▶ [Work instruction]:
Only an exact repetition of the lines from the one holding "Personnaliser (800, 1202)" to the end of the data is wanted, with pictures left out.

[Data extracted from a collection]
########################################
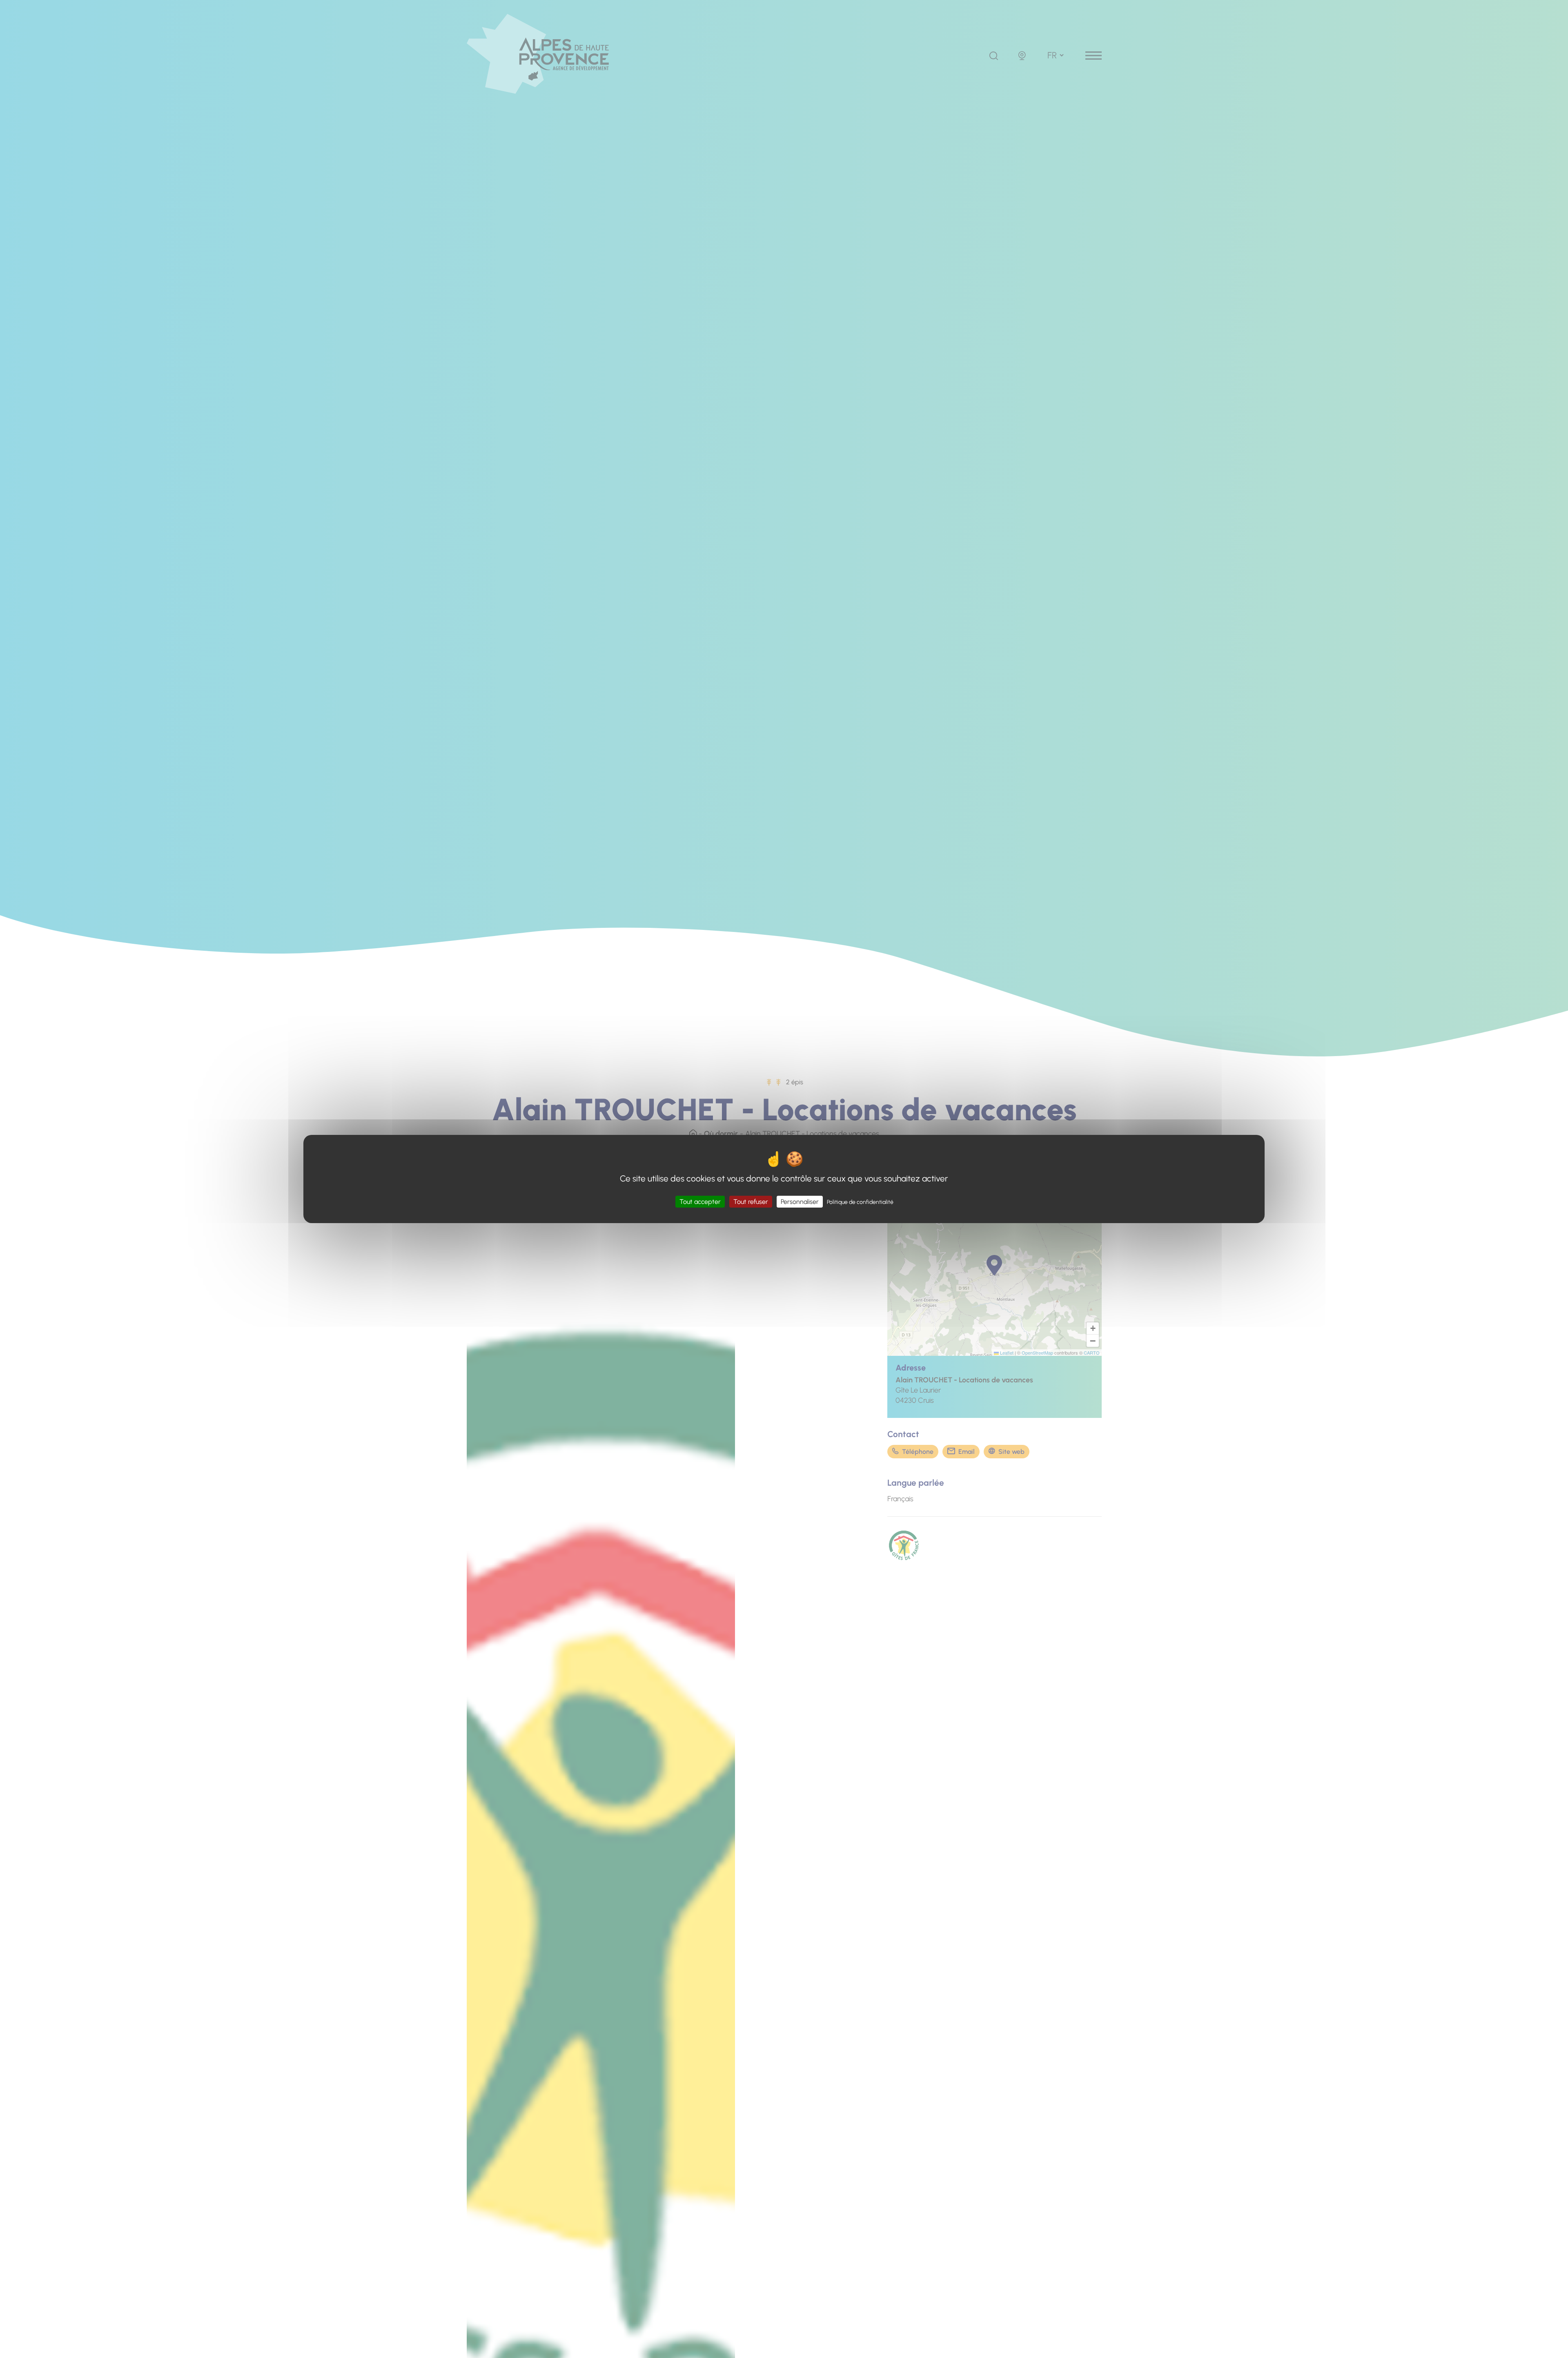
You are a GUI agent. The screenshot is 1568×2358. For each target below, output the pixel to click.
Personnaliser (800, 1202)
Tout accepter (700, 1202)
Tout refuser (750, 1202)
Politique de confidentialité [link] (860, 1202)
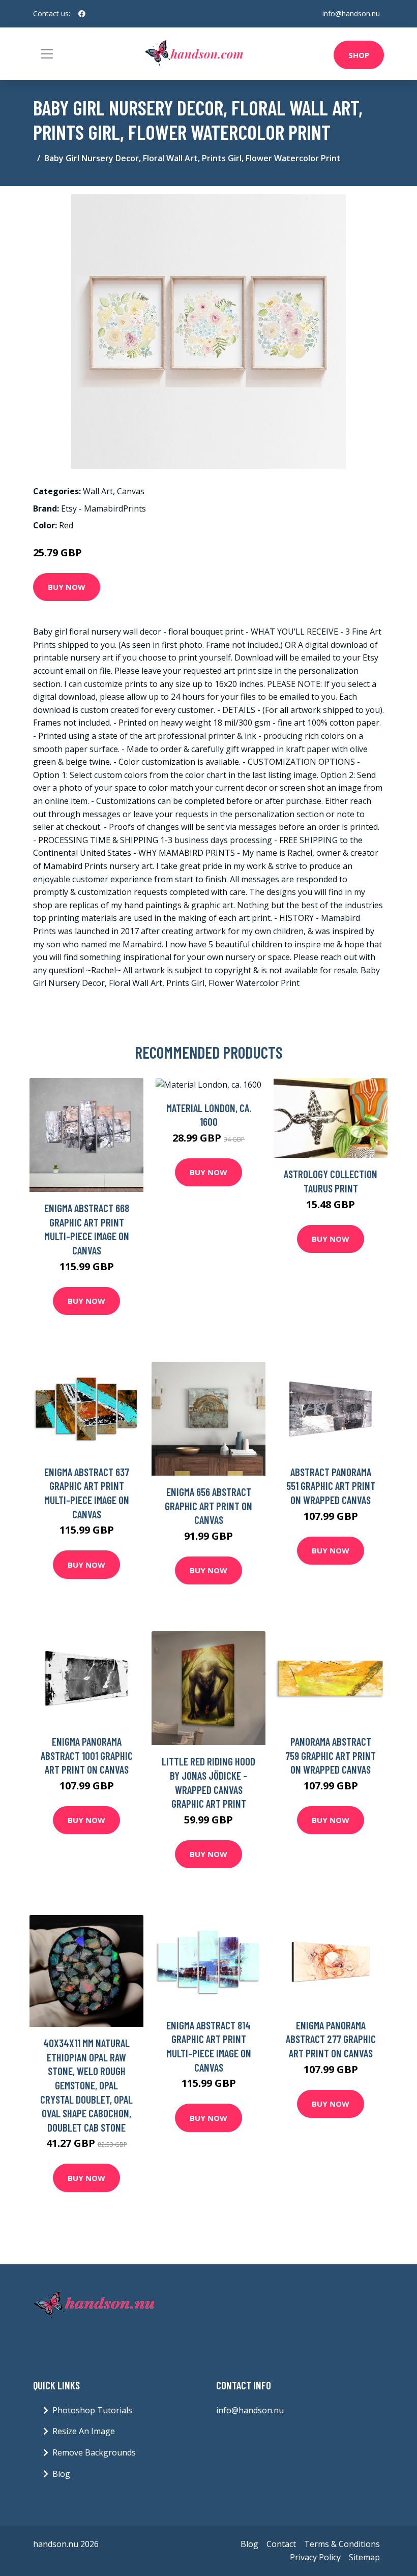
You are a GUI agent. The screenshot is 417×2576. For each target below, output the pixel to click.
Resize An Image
########################################
▶ [Response to this exercise]:
Personnaliser (800, 1202)
Tout accepter (700, 1202)
Tout refuser (750, 1202)
Politique de confidentialité [link] (860, 1202)
You are a GUI agent. The screenshot is 417×2576. For each target below, output the pixel to click.
Resize An Image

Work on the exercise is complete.